WORK ITEM =
Return, exactly and in full, the lines of the records below starting at the one with "You are a computer-use" and ending at the one with "Instruction: Tap the", and no other lines.

DATA PROVIDED =
○ ○ ○ ○ ○ ○ ○
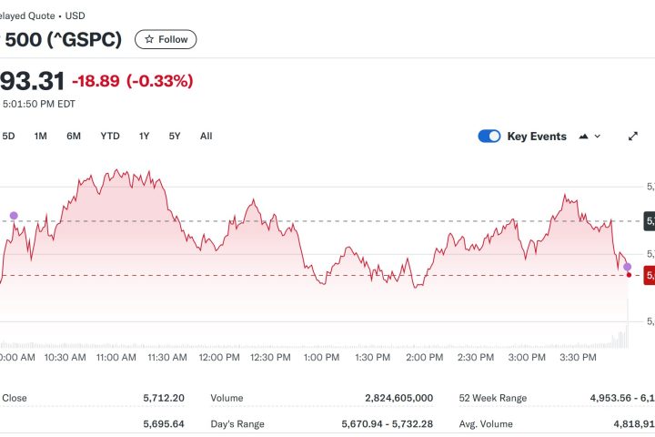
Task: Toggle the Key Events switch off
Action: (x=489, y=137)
○ ○ ○ ○ ○ ○ ○
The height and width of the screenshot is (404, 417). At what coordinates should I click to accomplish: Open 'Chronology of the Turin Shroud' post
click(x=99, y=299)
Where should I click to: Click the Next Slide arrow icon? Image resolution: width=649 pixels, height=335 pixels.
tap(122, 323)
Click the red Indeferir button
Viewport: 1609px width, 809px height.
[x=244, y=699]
○ ○ ○ ○ ○ ○ ○
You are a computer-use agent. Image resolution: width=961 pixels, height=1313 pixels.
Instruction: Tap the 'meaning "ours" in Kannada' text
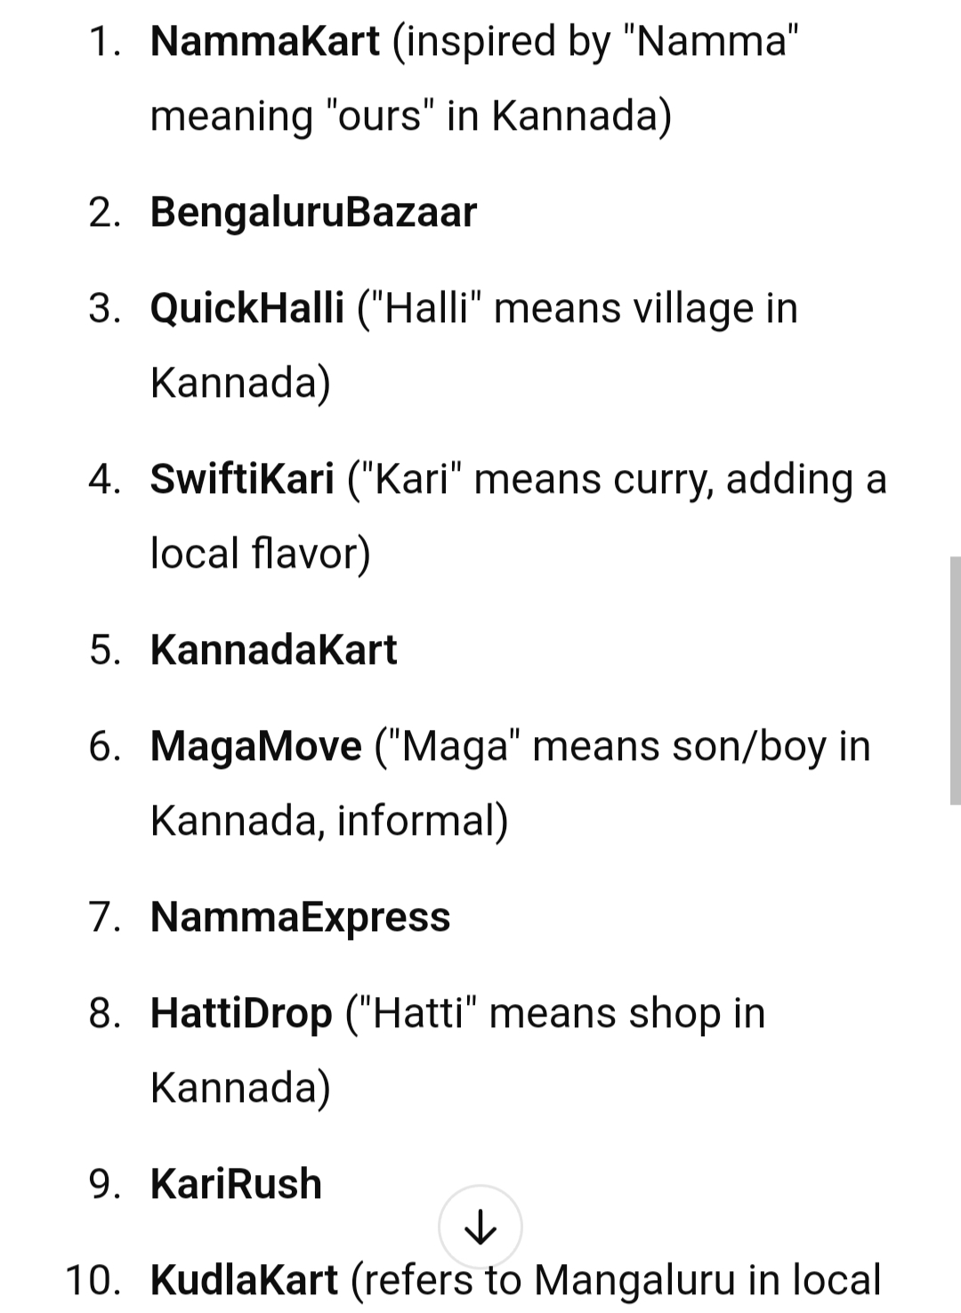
○ ○ ○ ○ ○ ○ ○
EXERCISE RESPONSE =
You are a computer-use agent. Image resolution: width=961 pixels, height=1313 pixels.
Instruction: Tap the 'meaning "ours" in Kannada' text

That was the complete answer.